### 任务要求 A
列出下面这段强连通分量题解代码用 #include 引入的全部头文件。

╭─ 文段

思路：n^2枚举一个炸弹是否可以引爆另一个炸弹，可以就建边，然后就是一个普通的强连通分量问题，跑一遍tarjan，找入度为0的强联通分量的最小费用加起来就好了。下面给代码：

#include<cstdio>
#include<cstring>
#include<algorithm>
#include<iostream>
#include<cmath>
#include<queue>
#include<utility>
#include<map>
#define maxn 1005
#define inf 0x3f3f3f3f
typedef long long LL;
using namespace std;
const int mod = 1e9 + 7;
int x[maxn], y[maxn], r[maxn], c[maxn], head[maxn], len, n;
int indeg[maxn]; //点的入度和出度数
int belong[maxn], low[maxn], dfn[maxn], scc, cnt;//dfn[]:遍历到u点的时间; low[]:u点可到达的各点中最小的dfn[v],ssc强连通分量数,belong表示该点在哪个联通块
int S[maxn], top, w[maxn];
bool vis[maxn];//v是否在栈中
struct node{
int to, next;
}Edge[maxn*maxn];
void tarjan(int u)

╰─

### 任务要求 B
把下列记录中的“Viewport”替换为“Screen”，其余内容不变，重新写出全部记录。

╭─ 所给记录

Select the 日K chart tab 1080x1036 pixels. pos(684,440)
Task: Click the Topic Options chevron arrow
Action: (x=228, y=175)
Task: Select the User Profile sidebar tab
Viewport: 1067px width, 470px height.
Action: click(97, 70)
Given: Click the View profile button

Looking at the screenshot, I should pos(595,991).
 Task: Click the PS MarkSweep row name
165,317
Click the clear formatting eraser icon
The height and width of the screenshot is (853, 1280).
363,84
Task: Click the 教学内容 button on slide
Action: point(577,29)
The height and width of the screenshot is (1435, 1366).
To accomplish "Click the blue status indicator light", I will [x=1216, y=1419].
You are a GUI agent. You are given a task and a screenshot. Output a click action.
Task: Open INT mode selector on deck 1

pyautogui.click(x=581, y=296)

╰─

### 结果 A
cstdio、cstring、algorithm、iostream、cmath、queue、utility、map

### 结果 B
Select the 日K chart tab 1080x1036 pixels. pos(684,440)
Task: Click the Topic Options chevron arrow
Action: (x=228, y=175)
Task: Select the User Profile sidebar tab
Screen: 1067px width, 470px height.
Action: click(97, 70)
Given: Click the View profile button

Looking at the screenshot, I should pos(595,991).
 Task: Click the PS MarkSweep row name
165,317
Click the clear formatting eraser icon
The height and width of the screenshot is (853, 1280).
363,84
Task: Click the 教学内容 button on slide
Action: point(577,29)
The height and width of the screenshot is (1435, 1366).
To accomplish "Click the blue status indicator light", I will [x=1216, y=1419].
You are a GUI agent. You are given a task and a screenshot. Output a click action.
Task: Open INT mode selector on deck 1

pyautogui.click(x=581, y=296)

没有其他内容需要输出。